§ **READING TEXT**:
___
Guess what? I had a baby…yay!! This is Eric’s birth story, if details of labor and delivery make you squeamish or uncomfortable feel free to skip this post. I won’t get too detailed but there might be parts you don’t care about. Now onward with the story…
On the morning of February 13 I woke up around 6:50ish and went to use the restroom. I went back to bed and started to drift back to sleep when suddenly I felt two warm gushes – and I knew it wasn’t urine. Lots of pregnant women have trouble with bladder control but my only accidents happened when someone made me laugh too hard. I knew my water broke and confirmed it when I stood up and a stream of water ran down my leg. I woke up Kyle by repeating his name, “Kyle, Kyle, Kyle…my water broke!” He blinked his eyes open and hopped out of bed gathering our bags. I jumped in the shower to rinse off and we were on our way to the hospital in no time.
Once I checked into the hospital they evaluated me and confirmed that my water did indeed break. About two hours in the contractions started and increased over time. I took a walk down the halls with Kyle to help keep things going. After a while they administered a dose of fentanyl, a pain reliever, which helped ease the pain of contractions for about an hour. As that began to fade away it was time for the epidural. The contractions became stronger and I tried my best to stay calm and breathe through each one. The epidural worked its magic and I felt comfortable for a few hours as the contractions continued to build up in strength.
Finally, it was time to push! At this point my pain level was all the way up, I later found out the epidural wiggled its way out of my back so it no longer administered medication toward the end. I felt sharp stabbing pains, pressure, and just overall extreme discomfort. The baby was on his way and it was time to transfer me to the delivery room. The doctor (or was it the nurse?) asked if I felt the urge to push and all could say was, “I don’t know, I feel sharp pain down the middle, it hurts so bad!” There were many moments where all I could do was scream out in pain, although I tried my hardest to keep calm and focus on breathing in through my nose and out through my mouth. At some point I needed an oxygen mask, Eric needed the extra boost in oxygen. My husband did a wonderful job reassuring me, holding my hand and reminding me to breathe.
My OB showed up in the nick of time and the real pushing began. I did my best to give several productive pushes but Eric wouldn’t come out. The doctor realized an episiotomy would be needed and I FELT WHEN SHE CUT ME. On top of the escalated level of pain, the horrifying feeling of being cut compounded the pain. Tears were streaming down my face, I tried to breathe, I tried to focus on my husband’s face, and tried to push when instructed. My lungs filled with fire each time I held my breath to bear down and push. The oxygen mask felt hot and intrusive and I so badly wanted to rip it off. Things got scary for a moment there with the word “NICU” being thrown around but finally, finally, Eric arrived! The doctor discovered the reason for the difficulty, Eric decided to come out with a hand on his face – the birth canal is not prepared to deliver a baby’s head and hand/arm at the same time!
___
§ **DATASET EXCERPTS**:
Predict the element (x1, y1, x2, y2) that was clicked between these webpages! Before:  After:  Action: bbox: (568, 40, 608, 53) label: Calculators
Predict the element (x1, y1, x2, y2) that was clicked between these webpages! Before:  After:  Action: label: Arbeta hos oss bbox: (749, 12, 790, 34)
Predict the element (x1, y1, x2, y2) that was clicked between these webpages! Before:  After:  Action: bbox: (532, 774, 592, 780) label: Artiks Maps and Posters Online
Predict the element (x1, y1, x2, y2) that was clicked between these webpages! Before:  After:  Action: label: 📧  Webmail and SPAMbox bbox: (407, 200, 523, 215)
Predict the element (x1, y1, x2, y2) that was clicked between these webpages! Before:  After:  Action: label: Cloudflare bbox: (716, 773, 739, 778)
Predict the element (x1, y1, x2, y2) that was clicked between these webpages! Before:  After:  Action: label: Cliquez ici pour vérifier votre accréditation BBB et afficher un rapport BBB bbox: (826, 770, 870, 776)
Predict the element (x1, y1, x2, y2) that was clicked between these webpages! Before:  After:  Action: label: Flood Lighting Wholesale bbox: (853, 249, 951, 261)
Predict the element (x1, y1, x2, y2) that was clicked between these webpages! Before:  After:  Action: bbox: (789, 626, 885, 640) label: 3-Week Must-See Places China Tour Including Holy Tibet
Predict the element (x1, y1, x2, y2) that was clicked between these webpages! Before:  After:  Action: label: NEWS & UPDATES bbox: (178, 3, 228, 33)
___
§ **PROMPT A**:
In the birth story, why was the writer's pain so severe by the time she had to push? Answer in one to three sentences.
§ **PROMPT B**:
Answer these questions from the birth story, one per line:
(i) Around what time did the writer wake up on the morning of February 13?
(ii) What pain reliever was given before the epidural, and for about how long did it help?
(iii) Why did the writer need an oxygen mask?
§ **PROMPT C**:
Pick up the birth story after its last sentence and continue it.
The listing plays no part in what follows.

§ **ANSWER AREA A**:
The epidural had slipped out of her back, so it was no longer delivering medication toward the end of labor.

§ **ANSWER AREA B**:
(i) Around 6:50.
(ii) Fentanyl, which eased the pain of contractions for about an hour.
(iii) Eric needed the extra boost in oxygen.

§ **ANSWER AREA C**:
I felt a brief moment of relief and then more searing pain. They whisked Eric away to the nearby heating table/crib and checked him out. All I could see was his full head of hair! My doctor waited a few minutes and then it was time to deliver the placenta. This is normally a quick and painless step in the process, but I heard the doctor say, “The placenta is not coming out.” This terrified me as the tears continued to roll down my cheeks and the intense pain was all I could feel. She had to help get the placenta out and then needed to sew me up. It was all very intense and – painful – I keep using that word “pain” because I can’t think of any other way to put it, having a baby is extremely painful! I was given one more dose of fentanyl which did help take the edge off, but I felt it when the doctor administered the numbing agent and began stitching. I jumped at one point, surprised to feel the needle piercing through my already hurting skin. Kyle said the needle bent when I did that, and I apologized to the doctor. I just felt so surprised that I could still feel such pain!
The hospital allows an hour of skin to skin contact with the mother and baby immediately after delivery . I cried during this time because I was in so much pain and couldn’t focus on bonding with Eric. Normally people say, “You forget the pain, it just goes away right after the baby is born, all you can focus on is the baby.” Nope! Not in my case, I could only feel and focus on pain and felt so bad that I couldn’t just pay attention to the baby. I didn’t want to drop him on accident and the nurse asked if I wanted him taken aside until the the stitches were done but I said no. I breastfed him for about 30 minutes (he surprisingly did well but after that we’ve been struggling) and then he was taken for a quick bath.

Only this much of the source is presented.